“Michelangelo ‒ Infinito” di Emanuele Imbucci: l’immenso valore artistico e umano
“Questo film sviluppa il concetto di autorevole finzione, superando il normale livello del documentario d’arte. La mia sfida e il mio intento sono stati quelli di rappresentare attraverso le parole di Michelangelo e Giorgio Vasari quella che è stata la creazione di queste opere d’arte…” ‒ Emanuele Imbucci, regista

A Michelangelo Buonarroti, ritenuto il massimo rappresentante del Rinascimento, è dedicato un docufilm prodotto da Sky e Magnitudo film in collaborazione con i Musei Vaticani: “Michelangelo – Infinito“.
Firmato dal regista Emanuele Imbucci, il film accompagna la platea a visitare l’intera e vasta produzione artistica del Buonarroti, anche attraverso sofisticati effetti digitali che ne esaltano l’immenso valore artistico e umano.
⁂
# Consegna:
Rispondi alle seguenti domande sul brano dedicato al docufilm su Michelangelo.
(a) Da chi è stato prodotto il docufilm?
(b) Attraverso le parole di chi il regista ha voluto rappresentare la creazione delle opere d'arte?
(c) Come viene definito Michelangelo Buonarroti?

# Dati seguenti:
⁂
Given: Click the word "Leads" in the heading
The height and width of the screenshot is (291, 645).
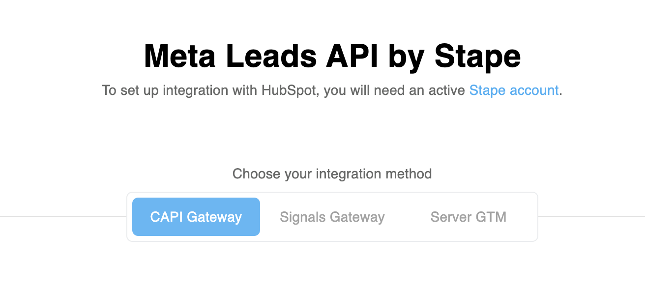Looking at the screenshot, I should pos(270,57).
⁂
# Risultato del compito:
(a) Da Sky e Magnitudo film, in collaborazione con i Musei Vaticani.
(b) Di Michelangelo e Giorgio Vasari.
(c) Come il massimo rappresentante del Rinascimento.